Make an exact copy of all the records that follow, apart from the pictures.

→ **Stored records**:
· · ·
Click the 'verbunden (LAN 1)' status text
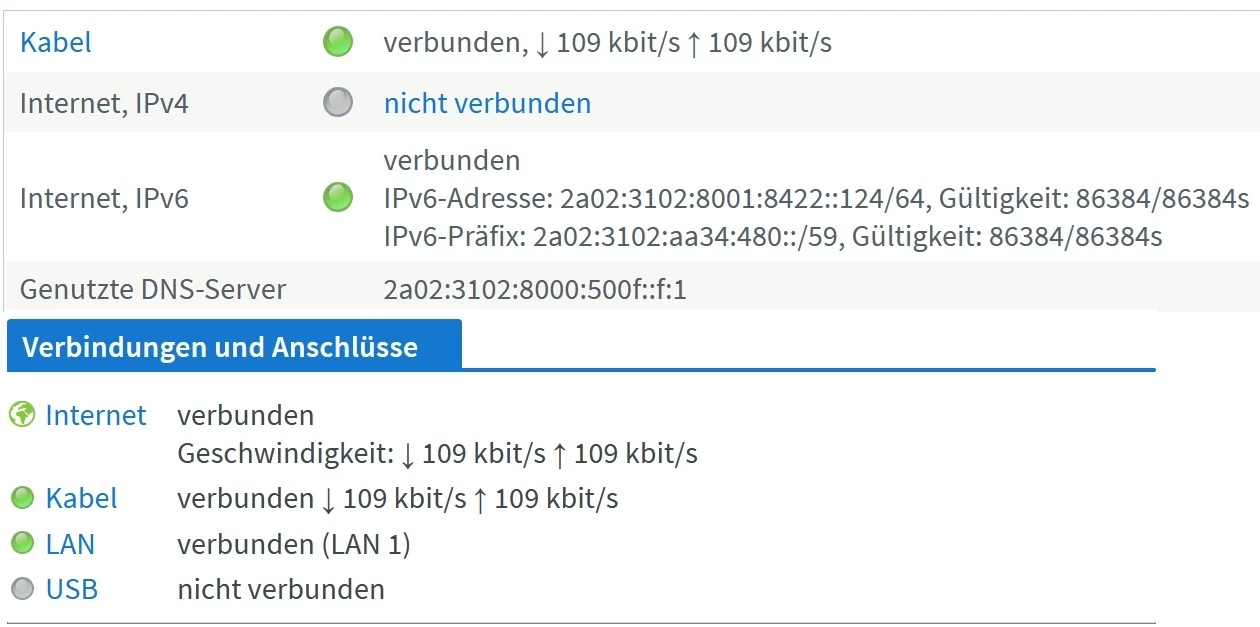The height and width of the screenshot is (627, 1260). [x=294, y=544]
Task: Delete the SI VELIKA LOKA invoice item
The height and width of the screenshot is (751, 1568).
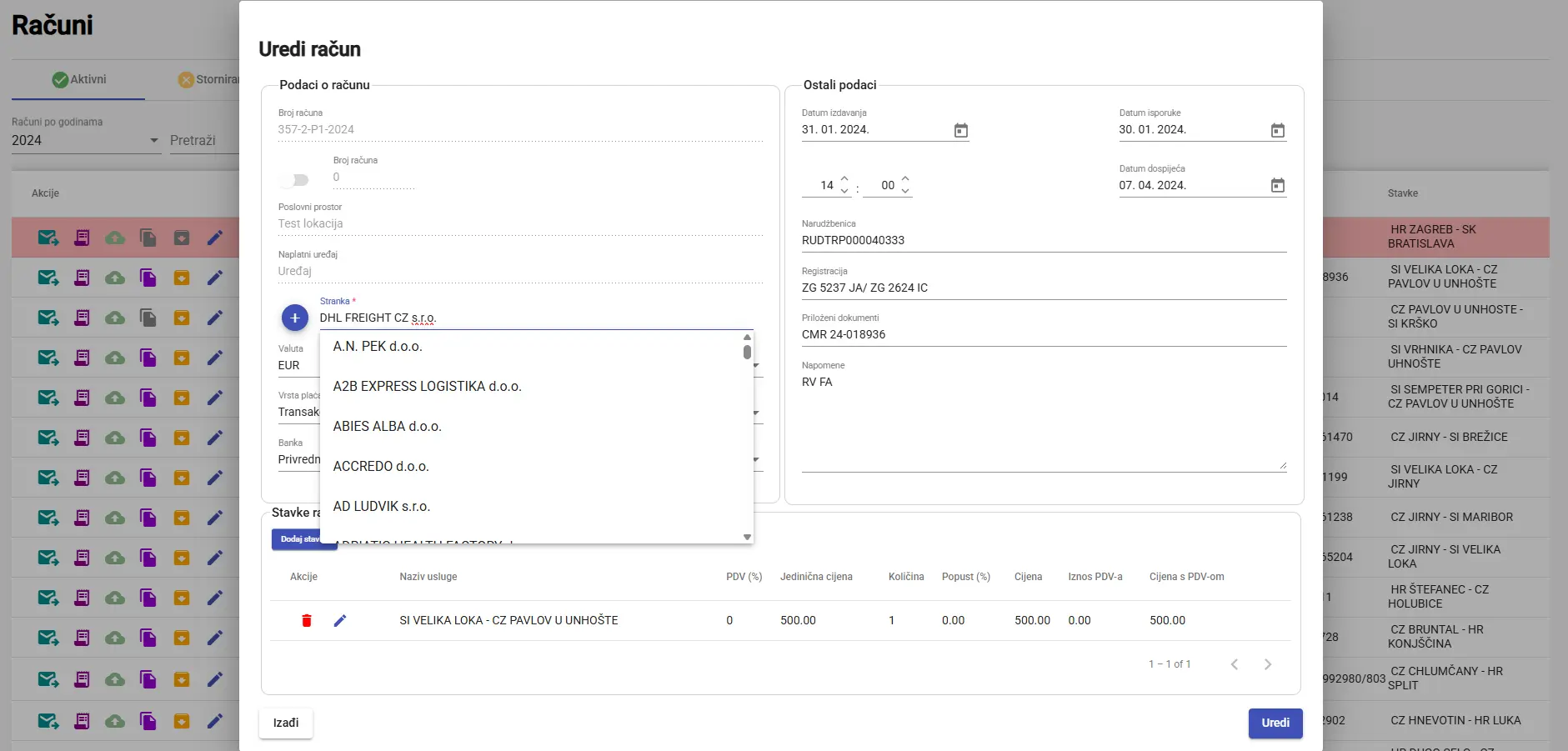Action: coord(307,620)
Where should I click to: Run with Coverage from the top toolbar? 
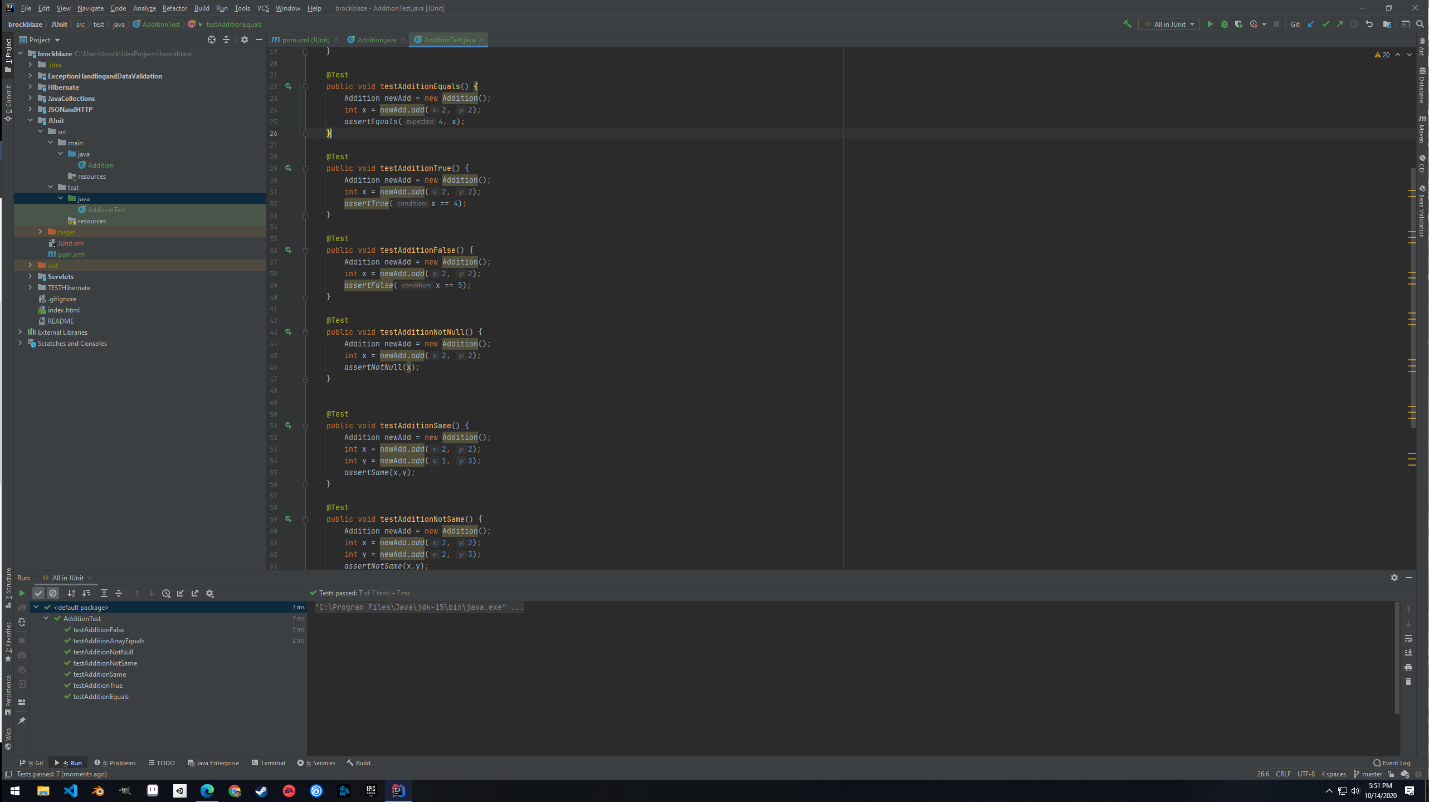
· · ·
→ **OUTPUT OF THE EXERCISE**:
Click the 'verbunden (LAN 1)' status text
The height and width of the screenshot is (627, 1260). [x=294, y=544]
Task: Delete the SI VELIKA LOKA invoice item
The height and width of the screenshot is (751, 1568).
Action: coord(307,620)
Where should I click to: Run with Coverage from the top toolbar? 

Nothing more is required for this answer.